### Stored items
__________
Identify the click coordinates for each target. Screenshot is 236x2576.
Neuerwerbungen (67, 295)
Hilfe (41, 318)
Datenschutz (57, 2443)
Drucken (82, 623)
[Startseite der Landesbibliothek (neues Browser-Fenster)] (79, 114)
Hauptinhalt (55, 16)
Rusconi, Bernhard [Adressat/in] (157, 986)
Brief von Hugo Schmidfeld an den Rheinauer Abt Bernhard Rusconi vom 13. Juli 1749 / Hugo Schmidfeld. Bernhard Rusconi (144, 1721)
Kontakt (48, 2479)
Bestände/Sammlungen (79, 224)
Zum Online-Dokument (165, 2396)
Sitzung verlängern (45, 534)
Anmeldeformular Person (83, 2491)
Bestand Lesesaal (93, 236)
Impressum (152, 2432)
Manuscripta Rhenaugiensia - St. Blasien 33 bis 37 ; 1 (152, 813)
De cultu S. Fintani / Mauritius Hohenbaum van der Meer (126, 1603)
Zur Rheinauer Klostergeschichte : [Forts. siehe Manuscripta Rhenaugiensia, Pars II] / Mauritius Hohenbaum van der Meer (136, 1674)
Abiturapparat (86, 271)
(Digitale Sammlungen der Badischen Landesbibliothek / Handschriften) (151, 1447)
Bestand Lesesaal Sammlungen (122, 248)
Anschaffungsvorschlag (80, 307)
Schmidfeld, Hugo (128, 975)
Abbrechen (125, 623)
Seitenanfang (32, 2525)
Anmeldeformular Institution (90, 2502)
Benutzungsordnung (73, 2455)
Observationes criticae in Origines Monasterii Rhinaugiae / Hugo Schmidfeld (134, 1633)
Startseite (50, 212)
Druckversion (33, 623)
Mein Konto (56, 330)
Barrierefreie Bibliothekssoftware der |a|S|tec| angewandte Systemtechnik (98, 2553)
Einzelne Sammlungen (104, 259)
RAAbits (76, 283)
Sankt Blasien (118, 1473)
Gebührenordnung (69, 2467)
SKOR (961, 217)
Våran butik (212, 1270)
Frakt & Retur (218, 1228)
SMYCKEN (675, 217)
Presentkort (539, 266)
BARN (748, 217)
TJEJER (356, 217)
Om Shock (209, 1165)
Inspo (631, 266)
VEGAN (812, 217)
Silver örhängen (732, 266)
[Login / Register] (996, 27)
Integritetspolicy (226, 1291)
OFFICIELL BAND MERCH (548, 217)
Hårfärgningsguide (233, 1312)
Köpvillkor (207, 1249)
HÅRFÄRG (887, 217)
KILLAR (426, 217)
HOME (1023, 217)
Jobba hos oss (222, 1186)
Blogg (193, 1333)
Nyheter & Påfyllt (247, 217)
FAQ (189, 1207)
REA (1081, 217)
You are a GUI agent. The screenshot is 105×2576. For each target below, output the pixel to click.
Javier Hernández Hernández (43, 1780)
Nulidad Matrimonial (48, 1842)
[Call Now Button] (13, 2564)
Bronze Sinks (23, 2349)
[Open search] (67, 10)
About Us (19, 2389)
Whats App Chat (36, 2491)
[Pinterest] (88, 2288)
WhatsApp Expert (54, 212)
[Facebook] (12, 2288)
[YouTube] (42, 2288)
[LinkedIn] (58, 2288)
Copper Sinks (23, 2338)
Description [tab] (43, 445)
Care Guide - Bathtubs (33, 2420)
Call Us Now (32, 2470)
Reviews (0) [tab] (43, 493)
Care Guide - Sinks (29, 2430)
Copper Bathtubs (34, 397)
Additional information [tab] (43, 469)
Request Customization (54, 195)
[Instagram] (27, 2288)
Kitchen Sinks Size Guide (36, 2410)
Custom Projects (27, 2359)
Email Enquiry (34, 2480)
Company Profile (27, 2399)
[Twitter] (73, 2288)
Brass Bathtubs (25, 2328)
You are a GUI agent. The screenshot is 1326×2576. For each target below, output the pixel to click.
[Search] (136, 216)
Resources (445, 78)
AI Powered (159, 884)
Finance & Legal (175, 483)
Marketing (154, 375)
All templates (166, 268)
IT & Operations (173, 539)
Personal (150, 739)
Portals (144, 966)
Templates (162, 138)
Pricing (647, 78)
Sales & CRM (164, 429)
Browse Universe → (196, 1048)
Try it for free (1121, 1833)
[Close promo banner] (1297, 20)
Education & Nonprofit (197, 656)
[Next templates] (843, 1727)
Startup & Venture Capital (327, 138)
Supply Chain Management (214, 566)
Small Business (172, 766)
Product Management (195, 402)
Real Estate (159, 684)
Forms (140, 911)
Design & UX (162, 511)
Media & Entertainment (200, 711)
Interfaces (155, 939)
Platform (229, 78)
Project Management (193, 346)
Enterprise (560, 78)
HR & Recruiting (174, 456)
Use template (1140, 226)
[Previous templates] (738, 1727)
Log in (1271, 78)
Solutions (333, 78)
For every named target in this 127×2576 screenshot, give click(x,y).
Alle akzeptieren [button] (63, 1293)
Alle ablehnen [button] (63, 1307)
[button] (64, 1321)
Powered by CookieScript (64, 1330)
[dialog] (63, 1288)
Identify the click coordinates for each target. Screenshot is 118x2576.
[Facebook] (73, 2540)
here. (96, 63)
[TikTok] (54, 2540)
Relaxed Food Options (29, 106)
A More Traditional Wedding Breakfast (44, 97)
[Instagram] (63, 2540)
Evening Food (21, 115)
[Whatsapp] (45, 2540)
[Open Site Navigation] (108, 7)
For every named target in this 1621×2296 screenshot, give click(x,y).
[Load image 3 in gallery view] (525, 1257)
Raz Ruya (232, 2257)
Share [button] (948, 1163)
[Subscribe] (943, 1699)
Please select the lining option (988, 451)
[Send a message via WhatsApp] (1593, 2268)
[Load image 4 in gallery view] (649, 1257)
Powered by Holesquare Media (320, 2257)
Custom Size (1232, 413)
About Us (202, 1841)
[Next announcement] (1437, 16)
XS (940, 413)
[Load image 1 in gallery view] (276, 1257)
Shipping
__________
### Task requirements
Quote the data above verbatim from its first line to the line that includes "Benutzungsordnung (73, 2455)", with both boundary lines retained.

### Task output
Identify the click coordinates for each target. Screenshot is 236x2576.
Neuerwerbungen (67, 295)
Hilfe (41, 318)
Datenschutz (57, 2443)
Drucken (82, 623)
[Startseite der Landesbibliothek (neues Browser-Fenster)] (79, 114)
Hauptinhalt (55, 16)
Rusconi, Bernhard [Adressat/in] (157, 986)
Brief von Hugo Schmidfeld an den Rheinauer Abt Bernhard Rusconi vom 13. Juli 1749 / Hugo Schmidfeld. Bernhard Rusconi (144, 1721)
Kontakt (48, 2479)
Bestände/Sammlungen (79, 224)
Zum Online-Dokument (165, 2396)
Sitzung verlängern (45, 534)
Anmeldeformular Person (83, 2491)
Bestand Lesesaal (93, 236)
Impressum (152, 2432)
Manuscripta Rhenaugiensia - St. Blasien 33 bis 37 ; 1 (152, 813)
De cultu S. Fintani / Mauritius Hohenbaum van der Meer (126, 1603)
Zur Rheinauer Klostergeschichte : [Forts. siehe Manuscripta Rhenaugiensia, Pars II] / Mauritius Hohenbaum van der Meer (136, 1674)
Abiturapparat (86, 271)
(Digitale Sammlungen der Badischen Landesbibliothek / Handschriften) (151, 1447)
Bestand Lesesaal Sammlungen (122, 248)
Anschaffungsvorschlag (80, 307)
Schmidfeld, Hugo (128, 975)
Abbrechen (125, 623)
Seitenanfang (32, 2525)
Anmeldeformular Institution (90, 2502)
Benutzungsordnung (73, 2455)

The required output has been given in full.